At first glance, Remix and Next.js serve the same purpose as Astro. But Astro removes all of the frontend complexity by default.
Why? Because it does not care by default about the client state. Astro's default behavior is Static Site Generation (SSG). Any Server Side Rendering (SSR) is optional.
Choosing between the two is done when configuring the deployment: are we deploying to a static environment or a computed one?
This means that state, be it client-side or server-side, is an option, not a prerequisite.
Astro does away with all the client-side JavaScript unless instructed otherwise. This means the pages it produces are light and load fast.
I can already imagine people saying : But I like React/Svelte/Solid / Vue…!
And so do I. Otherwise I wouldn’t run a channel that talks so much about them.
But more to the point so does Astro.
You can plug components from these frameworks into an Astro page or component. All it takes is an import statement
But what happens here is fascinating: by default Astro ships no JavaScript to the browser. None. Zero. Zilch.
The components themselves are not interactive. Astro renders the component tree (server-side) and publishes the resulting HTML.
There is a growing number of React-based CMSs. As Astro strips out the excess weight and produces landing pages that load in a snap, these CMSs become viable solutions for landing page creation.
But what if I need interactivity…!
Astro allows you to opt-in to client-side interactivity, on a component-by-component basis.
As I mentioned, the default behaviour is no interactivity. But if you wish or need to, you can opt-in to client-side interactivity. Astro will then ship the relevant JavaScript to the client.

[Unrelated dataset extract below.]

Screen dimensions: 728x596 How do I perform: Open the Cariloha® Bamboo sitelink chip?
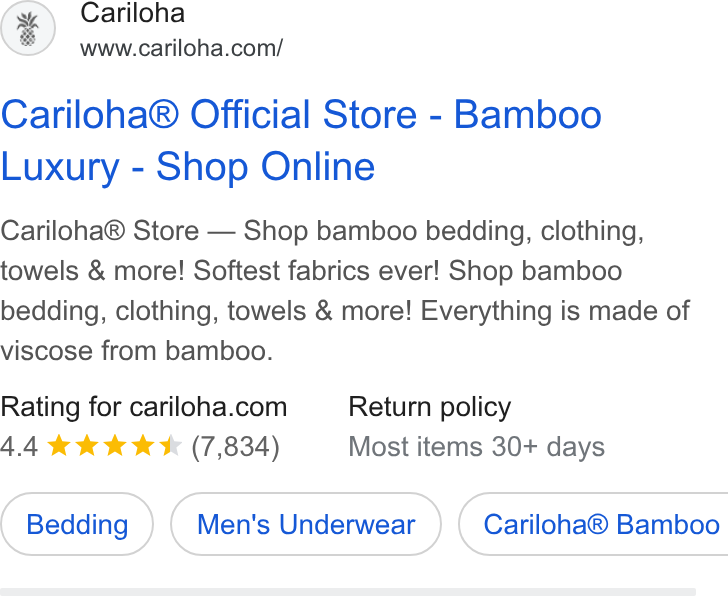(x=593, y=525)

In fact, you can specify when you want the component to become interactive (or to "hydrate").
To do so, Astro provides a set of directives.

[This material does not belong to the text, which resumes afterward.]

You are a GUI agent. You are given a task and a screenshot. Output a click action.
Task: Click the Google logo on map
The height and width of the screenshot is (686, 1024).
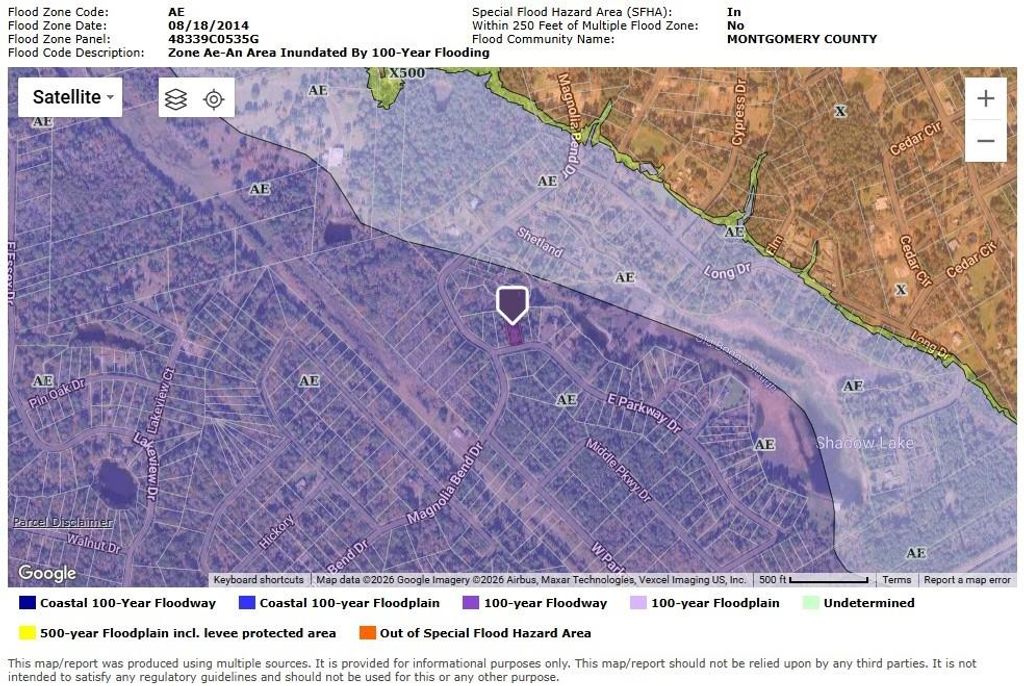[x=47, y=573]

If you want the component to be interactive as the page loads, add the client:load directive to the component.
For the component to load whenever the page is idle use client:idle.

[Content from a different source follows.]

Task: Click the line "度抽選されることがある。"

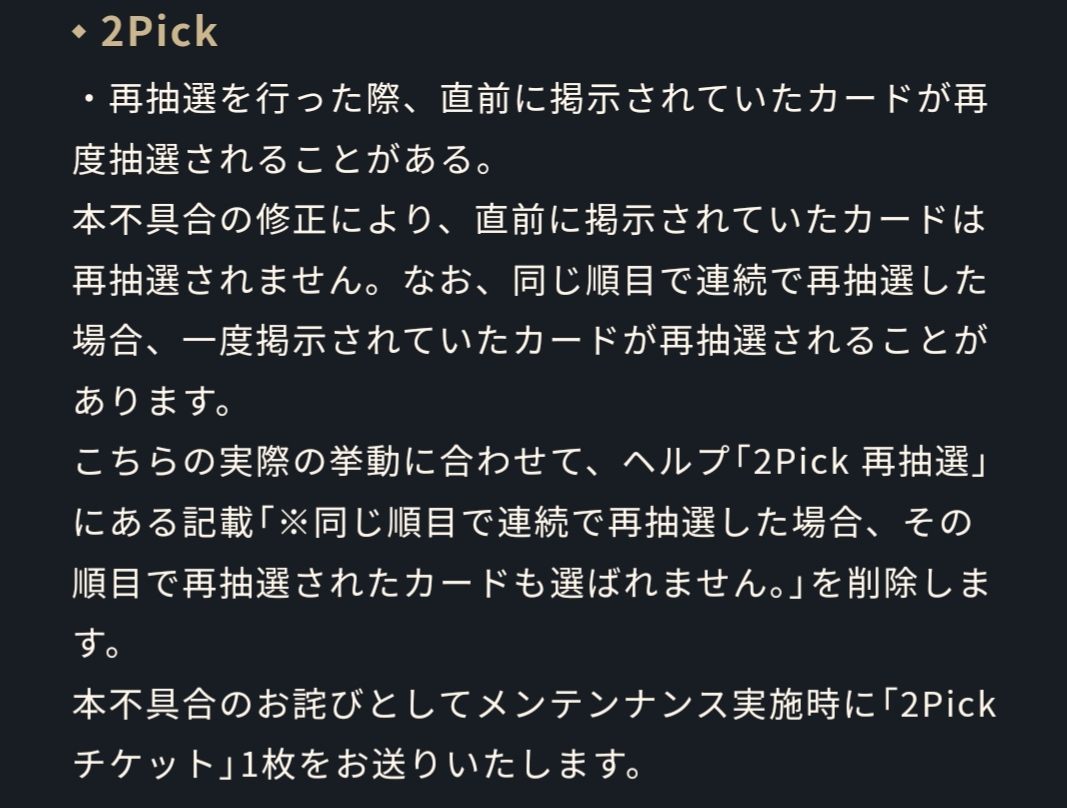Action: tap(284, 160)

And if you want to wait for the component to be visible, use (you've guessed it) client:visible.
You get the best of both worlds, with page load optimized based on your use case.
In that sense, Astro makes React work even better.
But it's another framework…
Of all the frameworks that I've been able to use over the last years, Astro is the one with the softest learning curve. The one that feels the least like "another framework to learn".
And to me, that is its strongest selling point: how little there is to learn.
The HTML is vanilla HTML with a bit of logic and reusability added. The server code is basic server-side JS.
And that makes sense, because the meat of the innovation in Svelte, React, or Solid or Vue is about how to manage the state.
Do away with the state and everything becomes much simpler.
Of course, there are ways to share the state between components in different trees (and even from different frameworks!).
You can either use a baked-in solution called atoms, or rely on Svelte or Solid.
But that complexity is optional, depending on your use case.
This makes Astro a perfect platform for people wanting to create simple pages. Or people learning HTML, JavaScript, or even frontend frameworks. Astro is not (yet?) suited for every single use case. And that's fine.
But it's astonishing how many use cases it does cover, and how agreeable the developer experience is.
And I, for one, am going to be spending more time exploring this new… framework? tool? server?